WEST LAFAYETTE — Amelia Earhart has a lot of firsts to her name.
She was the first woman to fly solo coast to coast, fly solo across the Atlantic Ocean, and the first person to fly solo from Oakland, California to Hawaii. Her list of accolades stretches high - just like the altitude, speed and distance records she broke.
For about two years, Earhart brought her knowledge and records to the next generation of aviators at Purdue University.
In the early 1930's, Purdue president Edward Elliott saw Earhart speak at a women's conference in New York City about the importance of careers for women. The speech moved Elliott to recruit Earhart as a career counselor for women and aeronautics advisor.

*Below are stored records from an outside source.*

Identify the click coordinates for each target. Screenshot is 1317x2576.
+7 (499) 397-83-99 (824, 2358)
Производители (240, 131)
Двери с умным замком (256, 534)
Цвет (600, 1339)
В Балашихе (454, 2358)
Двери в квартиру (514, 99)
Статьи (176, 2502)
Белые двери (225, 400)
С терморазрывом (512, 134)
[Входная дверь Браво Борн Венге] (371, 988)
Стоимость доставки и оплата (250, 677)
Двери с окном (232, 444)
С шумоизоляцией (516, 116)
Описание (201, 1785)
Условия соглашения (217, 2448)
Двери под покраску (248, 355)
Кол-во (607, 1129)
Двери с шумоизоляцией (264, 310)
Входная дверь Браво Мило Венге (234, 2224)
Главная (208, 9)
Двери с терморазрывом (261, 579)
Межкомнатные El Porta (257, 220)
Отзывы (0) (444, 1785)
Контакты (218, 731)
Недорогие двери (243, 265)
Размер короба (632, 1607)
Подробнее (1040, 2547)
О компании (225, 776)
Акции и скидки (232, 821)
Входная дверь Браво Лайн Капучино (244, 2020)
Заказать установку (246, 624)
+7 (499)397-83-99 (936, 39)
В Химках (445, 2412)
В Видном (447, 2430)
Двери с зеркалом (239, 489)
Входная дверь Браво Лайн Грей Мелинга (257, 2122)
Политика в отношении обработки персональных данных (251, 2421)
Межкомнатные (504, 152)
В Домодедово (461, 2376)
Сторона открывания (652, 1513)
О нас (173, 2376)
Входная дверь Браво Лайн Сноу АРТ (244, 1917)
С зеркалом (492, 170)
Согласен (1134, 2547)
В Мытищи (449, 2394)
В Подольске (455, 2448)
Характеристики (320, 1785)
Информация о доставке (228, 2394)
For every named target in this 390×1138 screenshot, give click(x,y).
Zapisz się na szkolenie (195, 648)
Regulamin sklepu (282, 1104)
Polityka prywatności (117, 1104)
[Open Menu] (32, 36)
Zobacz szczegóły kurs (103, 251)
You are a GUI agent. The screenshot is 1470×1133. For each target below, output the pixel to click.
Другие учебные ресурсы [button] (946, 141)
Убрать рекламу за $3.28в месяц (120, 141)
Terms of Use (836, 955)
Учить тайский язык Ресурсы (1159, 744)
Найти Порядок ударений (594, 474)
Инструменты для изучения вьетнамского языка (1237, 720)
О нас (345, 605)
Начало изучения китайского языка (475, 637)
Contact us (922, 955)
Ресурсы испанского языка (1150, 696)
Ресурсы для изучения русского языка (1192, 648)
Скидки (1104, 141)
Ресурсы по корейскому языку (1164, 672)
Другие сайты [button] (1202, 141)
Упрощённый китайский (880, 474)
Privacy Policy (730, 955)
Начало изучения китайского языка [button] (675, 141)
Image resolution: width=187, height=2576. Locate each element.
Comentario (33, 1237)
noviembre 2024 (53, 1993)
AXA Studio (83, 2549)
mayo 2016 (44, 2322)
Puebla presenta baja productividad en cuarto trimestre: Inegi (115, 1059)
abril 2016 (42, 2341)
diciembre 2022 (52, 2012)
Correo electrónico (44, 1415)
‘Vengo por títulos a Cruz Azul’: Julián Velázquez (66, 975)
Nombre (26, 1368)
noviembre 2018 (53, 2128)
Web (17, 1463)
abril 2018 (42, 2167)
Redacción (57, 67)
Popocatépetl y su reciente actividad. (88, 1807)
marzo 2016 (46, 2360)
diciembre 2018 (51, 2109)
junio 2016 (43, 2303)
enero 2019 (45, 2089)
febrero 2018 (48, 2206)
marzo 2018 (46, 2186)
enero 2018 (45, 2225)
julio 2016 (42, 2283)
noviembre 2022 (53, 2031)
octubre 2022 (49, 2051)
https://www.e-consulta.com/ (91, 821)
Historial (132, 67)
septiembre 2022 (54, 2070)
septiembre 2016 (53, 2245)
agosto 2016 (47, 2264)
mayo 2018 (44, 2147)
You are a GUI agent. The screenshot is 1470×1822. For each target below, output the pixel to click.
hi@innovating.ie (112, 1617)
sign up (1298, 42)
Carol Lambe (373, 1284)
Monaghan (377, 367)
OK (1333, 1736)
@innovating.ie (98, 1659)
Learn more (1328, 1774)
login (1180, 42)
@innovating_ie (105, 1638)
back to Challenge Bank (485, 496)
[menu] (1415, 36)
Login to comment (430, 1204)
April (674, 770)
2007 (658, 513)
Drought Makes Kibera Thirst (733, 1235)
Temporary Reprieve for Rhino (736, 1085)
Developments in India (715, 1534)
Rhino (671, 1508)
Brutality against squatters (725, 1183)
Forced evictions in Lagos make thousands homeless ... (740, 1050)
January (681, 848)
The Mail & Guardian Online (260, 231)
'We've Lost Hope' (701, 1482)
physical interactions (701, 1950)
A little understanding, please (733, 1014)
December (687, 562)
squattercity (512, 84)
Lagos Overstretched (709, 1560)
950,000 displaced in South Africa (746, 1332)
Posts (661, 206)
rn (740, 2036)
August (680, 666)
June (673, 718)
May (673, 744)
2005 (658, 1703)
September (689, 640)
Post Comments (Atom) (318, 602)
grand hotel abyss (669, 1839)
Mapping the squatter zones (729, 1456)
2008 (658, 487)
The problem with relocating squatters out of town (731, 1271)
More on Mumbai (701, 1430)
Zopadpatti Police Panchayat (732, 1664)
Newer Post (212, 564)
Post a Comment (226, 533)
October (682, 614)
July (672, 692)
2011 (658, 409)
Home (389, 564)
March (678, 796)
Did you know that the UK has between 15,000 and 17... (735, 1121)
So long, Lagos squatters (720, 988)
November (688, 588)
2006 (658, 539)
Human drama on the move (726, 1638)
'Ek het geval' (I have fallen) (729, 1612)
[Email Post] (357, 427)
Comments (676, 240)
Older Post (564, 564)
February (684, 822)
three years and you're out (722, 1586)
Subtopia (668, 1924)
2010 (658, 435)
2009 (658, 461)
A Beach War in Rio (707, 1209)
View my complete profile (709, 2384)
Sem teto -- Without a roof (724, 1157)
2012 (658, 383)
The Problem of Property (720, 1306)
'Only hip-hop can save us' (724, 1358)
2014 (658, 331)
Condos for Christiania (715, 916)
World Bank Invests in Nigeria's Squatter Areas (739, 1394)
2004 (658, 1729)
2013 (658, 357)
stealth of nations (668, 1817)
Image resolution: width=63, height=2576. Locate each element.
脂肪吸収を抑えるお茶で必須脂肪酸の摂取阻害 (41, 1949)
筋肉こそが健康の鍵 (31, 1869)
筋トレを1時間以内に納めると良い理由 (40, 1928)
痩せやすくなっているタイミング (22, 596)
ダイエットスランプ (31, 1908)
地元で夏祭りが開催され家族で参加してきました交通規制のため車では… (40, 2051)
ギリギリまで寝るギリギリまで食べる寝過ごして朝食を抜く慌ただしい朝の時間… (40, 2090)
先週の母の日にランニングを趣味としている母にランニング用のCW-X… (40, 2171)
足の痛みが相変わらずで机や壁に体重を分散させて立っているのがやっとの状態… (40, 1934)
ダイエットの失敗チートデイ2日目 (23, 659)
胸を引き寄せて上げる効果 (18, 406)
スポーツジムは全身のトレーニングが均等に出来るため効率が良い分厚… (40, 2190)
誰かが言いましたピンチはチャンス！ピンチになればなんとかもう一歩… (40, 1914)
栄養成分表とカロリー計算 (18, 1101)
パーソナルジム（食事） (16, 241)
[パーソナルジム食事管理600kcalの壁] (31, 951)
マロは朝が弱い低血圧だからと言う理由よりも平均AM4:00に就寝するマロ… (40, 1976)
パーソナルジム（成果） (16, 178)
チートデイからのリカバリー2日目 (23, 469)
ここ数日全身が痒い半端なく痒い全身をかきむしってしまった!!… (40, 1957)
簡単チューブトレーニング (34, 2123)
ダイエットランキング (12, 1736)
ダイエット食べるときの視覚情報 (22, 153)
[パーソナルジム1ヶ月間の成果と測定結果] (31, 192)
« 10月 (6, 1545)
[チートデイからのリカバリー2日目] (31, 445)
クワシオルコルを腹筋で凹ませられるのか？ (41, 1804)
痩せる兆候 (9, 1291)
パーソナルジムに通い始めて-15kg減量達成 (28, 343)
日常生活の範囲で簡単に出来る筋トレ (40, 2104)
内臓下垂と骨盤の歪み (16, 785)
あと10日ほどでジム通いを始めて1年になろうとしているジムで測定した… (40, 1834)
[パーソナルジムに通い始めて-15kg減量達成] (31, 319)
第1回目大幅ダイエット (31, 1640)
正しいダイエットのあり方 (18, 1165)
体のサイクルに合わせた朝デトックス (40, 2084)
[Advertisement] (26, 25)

Purdue University archivist Tracy Grimm says Earhart's time on campus was amazing for the students, encouraging young women to pursue their career dreams. Purdue has an extensive collection of photos, receipts and credentials featuring Earhart's time at Purdue from 1935 until her final flight in 1937.
One artifact is a survey, drawn up by Amelia Earhart for her students at Purdue at the time. Some of the questions on it were unheard of for that era.
In the 1930s, Earhart was pushing boundaries in the way she lived and the advice she shared. She even wore pants on campus, when women were expected to wear dresses or skirts.
"She was a pilot. She flew a plane," Grimm said. "She was a modern woman, and so she kind of brought that a little bit of rebellion to the women students."
Purdue junior Bailee Kelch will never forget the first time she took flight. "One second, you're going pretty fast," she recounts, "you're just moving down the runway and then the next, there's like nothing under you."
She was hooked and now plans to fly for the Air Force and with the dream of flying fighter jets one day.
Standing next to a statue of legendary aviator Amelia Earhart on the Purdue campus, Kelch is very aware of how a woman in the past is influencing her in the present.
"If you google 'famous aviators,' the first person to pop up is not Charles Lindbergh, not Chuck Yeager, not the Wright brothers. It's Amelia," Kelch said.
Purdue's collection also has Earhart's pilot's license and a snapshot outside "Hangar One" at the Purdue airport, where she parked the plane that eventually vanished with her.
The Lockheed Electra plane, which Purdue helped to purchase, became known as "The Flying Laboratory" because Purdue is a research school. Grimm says there were different experiments that Purdue wanted her to do during her ambitious solo flight around the world on "The Flying Laboratory."
Amelia Earhart and her navigator attempted a solo flight around the world in July 1937. To this day, no one knows what happened on that fateful flight.
For Kelch, the Amelia Earhart statue on Purdue's campus, and the woman to whom it pays tribute, is inspiration.
"Being in aviation, obviously, she's like my role model, idol, you know," Kelch said. "She was a barrier breaker. She was a pioneer. She never took no for answer. She never settled."
During her lifetime Earhart was also an author, an advocate for women's rights and a public speaker.
Purdue Libraries has an Amelia Earhart collection. It is available online.